Москва потряхивала автомобиль на колдобинах, вот уже потекла под колеса с Садового кольца Сретенкой, маякнула Сухаревой башней, от которой вдруг отчаянно шарахнулся под колеса новенького «Винтона» расстроенный молодой человек крестьянского вида. Заметался, взмахивая руками, как курица крыльями на деревенской улице, запричитал, да и был сбит с ног железным самоходным монстром. Сбежались зеваки, загалдели, кто-то привел городового, который, пошептавшись с водителем, помог ему погрузить неудачника в авто. По дороге выяснилось, что крестьянин Алексей Новозеров, войдя в часовню в Сухаревой башне, купил свечу и, оставив свой чемодан у входа, пошел ставить свечу к иконе. В это время чемодан его кто-то похитил. В чемодане было платье, и в том числе пиджак, в котором было зашито триста рублей. Вот он и шарахался, помраченный таким несчастьем.

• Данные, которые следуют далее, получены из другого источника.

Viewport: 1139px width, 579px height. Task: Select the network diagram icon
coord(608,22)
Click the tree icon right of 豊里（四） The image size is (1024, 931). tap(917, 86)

Ах эти провинциалы!.. Кого же из них не приведут в трепет храмы Первопрестольной и несущийся над крышами колокольный звон? Кого не обманут? Уар запрокинул голову и увидел расчерченное голыми ветвями деревьев весеннее небо, окаймленное знакомыми зубьями и шпилями.
– А что, вашество, – городовой скомкал обращение, не зная, как правильно величать богатого шалопая, – моторы нынче на собачьем дерьме ездят?
– Почему на собачьем дерьме? С чего ты взял?
– Так пахнет… – разведя воздух руками, пояснил блюститель порядка.
Тут Уар вспомнил, как вляпался поутру, и сконфузился ужасно, хотя, что ему за дело до обывательских впечатлений?
– Да это сапоги твои пахнут, – отговорился он.
Городовой был высажен за поворотом, вполне удовлетворенный хрустящей в кармане крупной купюрой, а крестьянин доставлен в особняк господина Углицкого на Пречистенке, обласкан смертной прислугой женского пола и пристроен в помощники истопника.
– А что, барин, моторы теперь на собачьем дерьме ездят? – услышал Уар за спиной удивленный голос камердинера своего – Епифана.
– Поезжай на Мясницкую, скажи им, чтоб керосином заправили, – разозлился царевич и, сбросив ботинки, велел их сжечь. – А будет опять вонять, так поменяй на другое авто!
На следующий день, зайдя от праздности в Исторический музей, Уар угодил в аудиторию, где некто Фриче читал публичную лекцию под заглавием «От марксизма к идеализму» в пользу пречистенских классов для рабочих, состоящих в ведении постоянной комиссии по техническому образованию. На лекцию собралось довольно много рабочих. По окончании мероприятия часть публики начала петь «Марсельезу».
Ровно в это же самое время, можно сказать, под пение «Марсельезы» в Верхних торговых рядах в Китай-городе обокраден был магазин И. Д. Егорова. Громилы, незнакомые ни с марксизмом, ни с идеализмом, проникли в магазин из подвала и опустошили кассу, из которой похитили девятьсот семьдесят рублей.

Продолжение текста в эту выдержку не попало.